[Python-Dev] Re: Automatic flex interface for Python?

21 Aug 2002 17:14:42 -0400

[Skip Montanaro]

> The SpamAssassin folks are starting to look at Flex for much faster
> regular expression matching in situations where large numbers of static
> re's must be matched.

This problem was also vivid in `procmail'-based SPAM filtering, as I observed
it many years ago, and I remembered having quite lurked on the side of Flex
at the time.  I finally solved my own problem by writing a Python program
able to sustain thousands of specialised rules rather speedily, proving once
again that algorithmic approaches are often much slower than languages :-).

> I wonder if using something like SciPy's weave tool would make it
> (relatively) painless to incorporate fairly high-speed scanners into
> Python programs.

For a pure Python solution, PLEX could also be an avenue.  It compiles a fast
automaton, similar to what Flex does, from a grammar describing all tokens.
I tried PLEX recently and was satisfied, even if not astonished by the speed.
Also wanting fast parsing, I first used various Python heuristics, but the
result was not solid enough to my taste.  So I finally opted for Bison,
and once on that road, it was just natural to rewrite the PLEX part in Flex.

[Guido van Rossum]

> I think you're exaggerating the problem, or at least underestimating
> the re module.  The re module is pretty fast!

There are limits to what a backtracking matcher could do, speed-wise,
when there are many hundreds of alternated patterns.

[Eric S. Raymond]

> It's pretty simple, actually.  Lexing *is* tokenizing; it's breaking the
> input stream into appropopriate lexical units.  [...]  Parsing, on the
> other hand, consists of attempting to match your input to a grammar.
> The result of a parse is typically either "this matches" or to throw
> an error.  There are two kinds of parsers -- event generators and
> structure builders.

Maybe lexing matches a grammar to a point, generates an event according to
the match, advances the cursor and repeats until the end-of-file is met.
Typically, parsing matches a grammar at point and does not repeat.

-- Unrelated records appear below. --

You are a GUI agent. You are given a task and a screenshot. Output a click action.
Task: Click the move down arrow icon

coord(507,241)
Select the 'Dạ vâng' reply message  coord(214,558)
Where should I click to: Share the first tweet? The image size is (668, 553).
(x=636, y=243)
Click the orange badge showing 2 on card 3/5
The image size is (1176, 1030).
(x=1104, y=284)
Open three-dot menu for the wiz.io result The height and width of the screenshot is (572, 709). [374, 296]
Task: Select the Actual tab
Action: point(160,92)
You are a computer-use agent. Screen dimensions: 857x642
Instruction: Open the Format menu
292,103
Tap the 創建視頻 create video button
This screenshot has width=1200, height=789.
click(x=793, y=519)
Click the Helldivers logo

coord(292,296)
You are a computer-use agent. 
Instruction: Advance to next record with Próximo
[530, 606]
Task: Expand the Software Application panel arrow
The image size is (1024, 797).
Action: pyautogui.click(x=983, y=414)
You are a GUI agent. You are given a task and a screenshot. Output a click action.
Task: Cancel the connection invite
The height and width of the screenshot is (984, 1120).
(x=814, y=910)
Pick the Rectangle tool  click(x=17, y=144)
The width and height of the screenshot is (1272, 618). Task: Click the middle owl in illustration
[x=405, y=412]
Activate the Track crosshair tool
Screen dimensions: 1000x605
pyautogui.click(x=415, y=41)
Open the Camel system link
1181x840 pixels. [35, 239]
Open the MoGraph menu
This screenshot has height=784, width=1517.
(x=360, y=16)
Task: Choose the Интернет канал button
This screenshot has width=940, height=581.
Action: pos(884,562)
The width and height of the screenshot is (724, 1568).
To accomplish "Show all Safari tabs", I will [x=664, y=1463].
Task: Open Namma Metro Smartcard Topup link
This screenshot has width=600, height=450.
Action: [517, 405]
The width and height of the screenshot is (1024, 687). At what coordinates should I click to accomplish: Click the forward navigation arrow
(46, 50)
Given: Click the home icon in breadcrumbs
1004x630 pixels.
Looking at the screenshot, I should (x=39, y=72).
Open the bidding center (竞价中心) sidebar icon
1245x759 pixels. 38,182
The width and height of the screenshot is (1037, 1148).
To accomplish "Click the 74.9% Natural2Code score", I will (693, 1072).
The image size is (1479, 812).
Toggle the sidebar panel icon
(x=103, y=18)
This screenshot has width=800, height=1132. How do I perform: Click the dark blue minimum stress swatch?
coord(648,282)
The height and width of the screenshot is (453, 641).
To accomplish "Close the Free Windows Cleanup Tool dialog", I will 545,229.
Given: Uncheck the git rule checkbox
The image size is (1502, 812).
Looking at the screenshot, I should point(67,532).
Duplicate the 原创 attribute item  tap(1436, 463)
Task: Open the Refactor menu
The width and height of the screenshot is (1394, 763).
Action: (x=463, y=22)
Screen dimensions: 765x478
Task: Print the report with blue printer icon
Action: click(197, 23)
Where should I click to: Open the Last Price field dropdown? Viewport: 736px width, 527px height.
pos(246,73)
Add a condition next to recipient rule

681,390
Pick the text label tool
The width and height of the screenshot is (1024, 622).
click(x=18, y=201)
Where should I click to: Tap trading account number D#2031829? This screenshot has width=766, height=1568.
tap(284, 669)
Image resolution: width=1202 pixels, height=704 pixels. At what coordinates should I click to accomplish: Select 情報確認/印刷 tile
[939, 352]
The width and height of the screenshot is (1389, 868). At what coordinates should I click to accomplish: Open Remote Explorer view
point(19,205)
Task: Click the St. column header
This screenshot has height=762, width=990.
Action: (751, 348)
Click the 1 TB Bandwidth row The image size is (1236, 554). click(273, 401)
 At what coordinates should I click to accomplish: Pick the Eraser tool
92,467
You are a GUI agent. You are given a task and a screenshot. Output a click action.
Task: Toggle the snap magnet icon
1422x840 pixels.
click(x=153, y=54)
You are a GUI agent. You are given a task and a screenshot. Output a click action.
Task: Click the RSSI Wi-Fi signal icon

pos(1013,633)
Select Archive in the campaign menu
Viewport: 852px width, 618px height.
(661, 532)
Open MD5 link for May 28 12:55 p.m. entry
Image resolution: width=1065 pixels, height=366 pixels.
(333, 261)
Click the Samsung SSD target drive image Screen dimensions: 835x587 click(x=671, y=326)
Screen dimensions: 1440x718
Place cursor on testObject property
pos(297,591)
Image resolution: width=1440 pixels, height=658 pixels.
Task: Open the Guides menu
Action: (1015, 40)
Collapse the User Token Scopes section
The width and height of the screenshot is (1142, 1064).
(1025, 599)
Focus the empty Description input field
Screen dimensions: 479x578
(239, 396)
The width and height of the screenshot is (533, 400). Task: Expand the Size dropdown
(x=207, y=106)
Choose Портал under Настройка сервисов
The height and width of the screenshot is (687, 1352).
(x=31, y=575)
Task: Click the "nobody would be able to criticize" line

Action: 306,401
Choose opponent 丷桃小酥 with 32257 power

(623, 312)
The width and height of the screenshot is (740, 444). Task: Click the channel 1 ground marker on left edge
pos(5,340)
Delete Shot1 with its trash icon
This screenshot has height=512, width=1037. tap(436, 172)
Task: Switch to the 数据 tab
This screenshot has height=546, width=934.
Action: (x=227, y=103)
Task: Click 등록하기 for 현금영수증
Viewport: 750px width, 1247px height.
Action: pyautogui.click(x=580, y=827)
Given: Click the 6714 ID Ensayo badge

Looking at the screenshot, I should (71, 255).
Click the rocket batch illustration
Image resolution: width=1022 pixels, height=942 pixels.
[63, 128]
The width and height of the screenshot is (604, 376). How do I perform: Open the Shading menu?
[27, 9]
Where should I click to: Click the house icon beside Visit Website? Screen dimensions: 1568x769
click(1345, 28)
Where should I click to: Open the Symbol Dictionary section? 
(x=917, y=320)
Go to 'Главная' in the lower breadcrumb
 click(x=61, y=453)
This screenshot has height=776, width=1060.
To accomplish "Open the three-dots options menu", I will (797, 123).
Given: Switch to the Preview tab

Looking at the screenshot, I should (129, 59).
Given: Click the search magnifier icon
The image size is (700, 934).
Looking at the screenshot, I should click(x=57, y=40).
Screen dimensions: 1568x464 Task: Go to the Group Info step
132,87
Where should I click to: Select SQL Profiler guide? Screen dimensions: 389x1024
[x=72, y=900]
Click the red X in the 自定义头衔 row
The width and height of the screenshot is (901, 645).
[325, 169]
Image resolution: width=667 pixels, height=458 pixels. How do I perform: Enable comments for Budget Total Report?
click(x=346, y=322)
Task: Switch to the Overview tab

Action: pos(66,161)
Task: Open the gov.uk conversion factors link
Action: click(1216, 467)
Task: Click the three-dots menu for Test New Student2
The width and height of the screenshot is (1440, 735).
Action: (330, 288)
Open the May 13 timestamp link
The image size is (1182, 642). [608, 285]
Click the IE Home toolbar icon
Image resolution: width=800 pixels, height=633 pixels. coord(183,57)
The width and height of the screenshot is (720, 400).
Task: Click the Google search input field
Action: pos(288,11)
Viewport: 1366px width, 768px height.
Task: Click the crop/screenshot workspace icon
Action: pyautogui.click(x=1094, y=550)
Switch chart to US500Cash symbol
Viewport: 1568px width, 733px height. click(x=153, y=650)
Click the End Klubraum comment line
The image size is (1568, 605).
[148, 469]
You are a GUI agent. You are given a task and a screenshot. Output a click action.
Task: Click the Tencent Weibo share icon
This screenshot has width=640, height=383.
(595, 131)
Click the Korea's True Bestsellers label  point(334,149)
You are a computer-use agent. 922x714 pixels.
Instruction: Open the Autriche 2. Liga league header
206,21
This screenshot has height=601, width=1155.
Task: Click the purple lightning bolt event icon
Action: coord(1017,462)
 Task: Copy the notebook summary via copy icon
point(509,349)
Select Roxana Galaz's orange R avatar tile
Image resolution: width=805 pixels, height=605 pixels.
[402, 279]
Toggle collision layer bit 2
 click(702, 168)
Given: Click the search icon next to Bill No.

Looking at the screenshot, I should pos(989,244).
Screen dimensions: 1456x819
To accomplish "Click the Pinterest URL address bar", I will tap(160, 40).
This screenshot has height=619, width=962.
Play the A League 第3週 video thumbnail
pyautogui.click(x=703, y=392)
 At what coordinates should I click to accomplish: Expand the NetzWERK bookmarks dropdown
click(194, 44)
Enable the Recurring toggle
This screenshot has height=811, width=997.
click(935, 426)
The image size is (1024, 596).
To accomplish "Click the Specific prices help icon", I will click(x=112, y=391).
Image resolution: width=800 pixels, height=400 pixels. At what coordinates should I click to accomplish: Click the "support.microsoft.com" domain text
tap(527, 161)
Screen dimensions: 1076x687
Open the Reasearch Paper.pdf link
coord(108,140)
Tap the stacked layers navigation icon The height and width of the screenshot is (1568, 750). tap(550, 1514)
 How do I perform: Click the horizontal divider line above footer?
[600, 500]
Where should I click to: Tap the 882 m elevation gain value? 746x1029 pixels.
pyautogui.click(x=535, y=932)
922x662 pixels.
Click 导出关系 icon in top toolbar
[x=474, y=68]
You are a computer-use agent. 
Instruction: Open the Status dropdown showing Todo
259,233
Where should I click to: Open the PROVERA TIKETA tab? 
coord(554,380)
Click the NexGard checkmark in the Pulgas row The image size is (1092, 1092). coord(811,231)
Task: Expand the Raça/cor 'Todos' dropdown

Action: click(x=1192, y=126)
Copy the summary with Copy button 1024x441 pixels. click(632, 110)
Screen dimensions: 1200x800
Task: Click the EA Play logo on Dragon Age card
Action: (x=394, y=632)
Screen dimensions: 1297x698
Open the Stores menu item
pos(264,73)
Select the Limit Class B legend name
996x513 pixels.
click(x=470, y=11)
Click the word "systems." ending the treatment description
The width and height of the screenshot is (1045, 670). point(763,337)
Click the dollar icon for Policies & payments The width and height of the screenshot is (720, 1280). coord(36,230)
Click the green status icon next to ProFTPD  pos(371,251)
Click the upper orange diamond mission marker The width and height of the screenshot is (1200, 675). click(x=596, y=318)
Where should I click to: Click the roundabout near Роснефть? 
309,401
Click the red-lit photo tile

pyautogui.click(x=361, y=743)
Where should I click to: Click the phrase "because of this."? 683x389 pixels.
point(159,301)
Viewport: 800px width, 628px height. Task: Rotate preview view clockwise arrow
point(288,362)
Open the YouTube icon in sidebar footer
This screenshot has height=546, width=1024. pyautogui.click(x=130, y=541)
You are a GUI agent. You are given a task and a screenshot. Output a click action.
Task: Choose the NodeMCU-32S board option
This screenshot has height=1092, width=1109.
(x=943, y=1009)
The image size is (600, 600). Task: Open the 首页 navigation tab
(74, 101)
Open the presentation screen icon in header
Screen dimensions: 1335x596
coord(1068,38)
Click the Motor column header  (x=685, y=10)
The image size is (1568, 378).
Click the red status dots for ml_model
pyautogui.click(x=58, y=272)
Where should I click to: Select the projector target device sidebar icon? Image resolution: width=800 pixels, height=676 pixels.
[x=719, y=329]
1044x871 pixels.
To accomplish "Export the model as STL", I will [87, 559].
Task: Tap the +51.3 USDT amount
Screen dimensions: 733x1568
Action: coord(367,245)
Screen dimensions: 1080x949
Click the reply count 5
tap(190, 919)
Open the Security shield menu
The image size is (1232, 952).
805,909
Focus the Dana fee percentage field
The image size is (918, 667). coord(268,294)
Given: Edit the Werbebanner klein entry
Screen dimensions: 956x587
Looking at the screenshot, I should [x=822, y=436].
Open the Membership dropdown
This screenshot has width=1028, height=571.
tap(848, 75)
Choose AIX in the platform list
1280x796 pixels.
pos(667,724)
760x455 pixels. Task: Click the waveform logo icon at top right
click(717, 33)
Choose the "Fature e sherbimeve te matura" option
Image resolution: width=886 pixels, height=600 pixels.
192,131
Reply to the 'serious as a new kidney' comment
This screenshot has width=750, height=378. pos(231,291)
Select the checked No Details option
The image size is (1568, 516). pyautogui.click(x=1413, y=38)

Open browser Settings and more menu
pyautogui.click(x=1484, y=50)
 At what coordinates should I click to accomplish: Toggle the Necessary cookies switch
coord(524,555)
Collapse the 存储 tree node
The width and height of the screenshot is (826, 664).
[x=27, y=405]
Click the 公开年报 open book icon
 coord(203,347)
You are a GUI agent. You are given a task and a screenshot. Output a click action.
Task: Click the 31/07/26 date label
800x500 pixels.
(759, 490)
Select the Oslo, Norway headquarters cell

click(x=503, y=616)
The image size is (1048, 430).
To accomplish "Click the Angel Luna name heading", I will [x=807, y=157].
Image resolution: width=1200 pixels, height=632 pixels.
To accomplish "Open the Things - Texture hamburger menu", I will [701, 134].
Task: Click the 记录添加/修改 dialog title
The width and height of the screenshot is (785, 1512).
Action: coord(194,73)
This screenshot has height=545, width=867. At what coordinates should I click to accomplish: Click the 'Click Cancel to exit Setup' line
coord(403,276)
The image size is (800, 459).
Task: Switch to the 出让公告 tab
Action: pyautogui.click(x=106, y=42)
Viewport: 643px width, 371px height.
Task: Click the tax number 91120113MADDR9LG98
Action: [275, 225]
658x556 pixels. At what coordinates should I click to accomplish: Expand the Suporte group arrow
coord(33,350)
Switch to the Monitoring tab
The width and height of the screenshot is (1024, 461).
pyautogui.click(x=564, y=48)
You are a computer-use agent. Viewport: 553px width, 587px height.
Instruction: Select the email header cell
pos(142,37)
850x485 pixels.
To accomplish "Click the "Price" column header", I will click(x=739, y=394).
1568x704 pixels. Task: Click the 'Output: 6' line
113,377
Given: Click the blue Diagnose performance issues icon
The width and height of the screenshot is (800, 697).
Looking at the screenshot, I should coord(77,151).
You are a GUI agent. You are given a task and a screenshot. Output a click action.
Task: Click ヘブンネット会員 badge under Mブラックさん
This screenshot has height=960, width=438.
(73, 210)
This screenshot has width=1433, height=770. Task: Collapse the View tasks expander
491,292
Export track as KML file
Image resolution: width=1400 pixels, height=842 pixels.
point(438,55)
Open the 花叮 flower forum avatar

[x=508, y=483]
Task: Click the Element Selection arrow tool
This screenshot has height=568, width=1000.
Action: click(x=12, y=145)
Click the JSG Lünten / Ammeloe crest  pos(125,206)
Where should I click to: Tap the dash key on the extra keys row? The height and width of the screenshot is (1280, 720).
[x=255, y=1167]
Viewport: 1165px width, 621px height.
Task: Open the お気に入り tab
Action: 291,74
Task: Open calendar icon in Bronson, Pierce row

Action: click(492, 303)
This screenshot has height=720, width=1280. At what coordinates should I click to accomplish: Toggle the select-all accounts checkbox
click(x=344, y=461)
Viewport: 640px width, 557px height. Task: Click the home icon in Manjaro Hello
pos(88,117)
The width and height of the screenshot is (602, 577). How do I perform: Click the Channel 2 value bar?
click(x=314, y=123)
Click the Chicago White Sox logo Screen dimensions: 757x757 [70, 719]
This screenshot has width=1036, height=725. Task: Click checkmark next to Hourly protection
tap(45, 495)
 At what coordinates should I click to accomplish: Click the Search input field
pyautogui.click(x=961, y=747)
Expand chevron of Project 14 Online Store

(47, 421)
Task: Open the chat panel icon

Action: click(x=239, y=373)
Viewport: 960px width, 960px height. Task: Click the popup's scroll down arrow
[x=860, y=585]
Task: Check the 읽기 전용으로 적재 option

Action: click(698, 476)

In some less usual applications, they may be successive lexing stages,
each taking its input from the output of the previous one.  Parsing may
be driven in stages too.  I guess that we use the word `lexer' when the
output structure is more flat, and `parser' when the output structure is
more sexy!  There are cases where the distinction is almost fuzzy.

[Skip Montanaro]

>     Guido> I haven't given up on the re module for fast scanners (see
>     Guido> Tim's note on the speed of tokenizing 20,000 messages in
>     Guido> mere minutes).  Note that the Bayes approach doesn't *need*
>     Guido> a trick to apply many regexes in parallel to the text.

> Right.  I'm thinking of it in situations where you do need such tricks.
> SpamAssassin is one such place.  I think Eric has an application (quickly
> tokenizing the data produced by an external program, where the data can
> run into several hundreds of thousands of lines) where this might be
> beneficial as well.

Heap queues could be useful here as well.  Consider you have hundreds of
regexps to match in parallel on a big text.  When the regexp is not too
complex, it is more easy or likely that there exists a fast searcher for it.
Let's build one searcher per regexp.  Always beginning from the start of
text, find the spot where each regexp first matches.  Build a heap queue
using the position as key, and both the regexp and match data as value.

The top of the heap is the spot of your first match, process it, and while
removing it from the heap, search forward from that spot for the same regexp,
and add any result back to the heap.  Merely repeat until the heap is empty.

I'm not fully sure, but I have the intuition the above could be advantageous.

-- 
François Pinard   http://www.iro.umontreal.ca/~pinard